WASHINGTON – The Federal Trade Commission said Wednesday it has not uncovered any anti-competitive behavior or other illegal business practices by oil companies that have caused current record gasoline prices.
"We have not seen evidence of illegal activity at this time. Evidence of illegal activity, I'm confident that we would take swift action" against the companies, Michael Salinger, director of the FTC's Bureau of Economics, told reporters after testifying at a congressional Joint Economic Committee hearing on oil industry mergers and gasoline costs.
The national price for regular unleaded gasoline hit a record high of $3.22 a gallon this week, up about $1 since the beginning of February, according to the Energy Department.
Democratic Sen. Charles Schumer, who chairs the committee, suggested at the hearing that the U.S. government consider breaking up some of the mega oil companies blamed by many for causing record gasoline prices.
Oil industry critics charge the giant mergers of several oil companies almost a decade ago has left only five major domestic oil firms controlling the majority of U.S. refining capacity, giving them the ability to restrict supplies and set gasoline prices.
"On the surface it looks like Big Oil is pumping cash rather than petrol," said Schumer. "Should we begin a serious exploration of whether or not to undo some of these mergers?"
The American Petroleum Institute trade group said the giant oil company mergers have led to production efficiencies and cut operating costs that have actually benefited consumers.
"Oil company mergers and acquisitions have not caused higher gasoline prices," said API President Red Cavaney.
Cavaney pointed out that gasoline production so far this year is at record highs, but so is fuel demand, which he said has lead to more expensive gasoline.
Cavaney also said that low gasoline imports, along with refining problems in petroleum exporting countries Venezuela and Nigeria, have helped to keep pump costs high.
Nonetheless, many lawmakers and consumers groups accuse oil companies of gouging drivers at the pump.
High gasoline prices have hurt family budgets, costing an extra $146 in fuel costs so far this year for each passenger car, but helped oil companies earn record profits.

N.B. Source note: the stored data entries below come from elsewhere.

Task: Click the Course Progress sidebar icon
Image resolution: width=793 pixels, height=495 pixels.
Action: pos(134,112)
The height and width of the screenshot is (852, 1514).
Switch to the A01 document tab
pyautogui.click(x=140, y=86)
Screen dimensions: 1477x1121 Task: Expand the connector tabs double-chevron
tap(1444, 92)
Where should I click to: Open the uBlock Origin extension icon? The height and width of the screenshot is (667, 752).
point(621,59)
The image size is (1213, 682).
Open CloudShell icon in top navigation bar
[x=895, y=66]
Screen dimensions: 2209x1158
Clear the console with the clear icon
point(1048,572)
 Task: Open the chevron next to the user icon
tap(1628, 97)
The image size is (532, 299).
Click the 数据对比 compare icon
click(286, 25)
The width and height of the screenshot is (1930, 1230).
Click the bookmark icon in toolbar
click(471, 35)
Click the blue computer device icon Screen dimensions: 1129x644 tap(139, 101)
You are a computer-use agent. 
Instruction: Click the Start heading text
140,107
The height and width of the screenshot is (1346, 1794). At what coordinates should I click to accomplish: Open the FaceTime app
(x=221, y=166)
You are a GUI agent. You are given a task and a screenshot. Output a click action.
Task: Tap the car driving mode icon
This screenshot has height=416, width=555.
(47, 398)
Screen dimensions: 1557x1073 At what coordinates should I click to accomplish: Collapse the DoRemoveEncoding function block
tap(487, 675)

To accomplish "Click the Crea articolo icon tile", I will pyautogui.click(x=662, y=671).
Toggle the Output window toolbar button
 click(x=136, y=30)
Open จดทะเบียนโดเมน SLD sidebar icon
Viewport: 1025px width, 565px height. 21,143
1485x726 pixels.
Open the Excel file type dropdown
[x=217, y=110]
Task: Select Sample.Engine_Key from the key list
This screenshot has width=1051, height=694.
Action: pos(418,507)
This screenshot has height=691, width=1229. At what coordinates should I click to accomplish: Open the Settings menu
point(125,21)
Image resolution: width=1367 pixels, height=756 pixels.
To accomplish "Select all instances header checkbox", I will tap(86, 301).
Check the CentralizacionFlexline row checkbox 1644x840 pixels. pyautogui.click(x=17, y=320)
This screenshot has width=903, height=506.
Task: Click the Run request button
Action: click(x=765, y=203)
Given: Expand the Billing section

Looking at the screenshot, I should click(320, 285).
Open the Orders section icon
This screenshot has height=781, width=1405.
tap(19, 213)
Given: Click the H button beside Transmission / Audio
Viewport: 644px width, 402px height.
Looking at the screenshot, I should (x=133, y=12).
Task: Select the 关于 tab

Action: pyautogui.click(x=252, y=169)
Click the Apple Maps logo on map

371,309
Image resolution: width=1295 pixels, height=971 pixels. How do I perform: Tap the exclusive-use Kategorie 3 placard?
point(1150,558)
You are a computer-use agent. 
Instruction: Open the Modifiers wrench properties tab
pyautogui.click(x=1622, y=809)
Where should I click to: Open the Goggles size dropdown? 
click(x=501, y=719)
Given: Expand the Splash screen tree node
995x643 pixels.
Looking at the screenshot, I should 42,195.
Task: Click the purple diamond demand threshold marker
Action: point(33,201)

"The American people suspect that high prices they are paying at the pump go straight to oil companies' profits. They're concerned that these profits are not going toward renewable energy alternatives or curbing the cost of gasoline at the pump," said Schumer.
The House on Wednesday will consider legislation to give the Federal Trade Commission more authority to go after oil companies that overcharge consumers.
Salinger told the committee that mergers of private oil companies have not significantly affected worldwide concentration in crude oil supplies, which he said was important because crude oil is the biggest cost of making gasoline.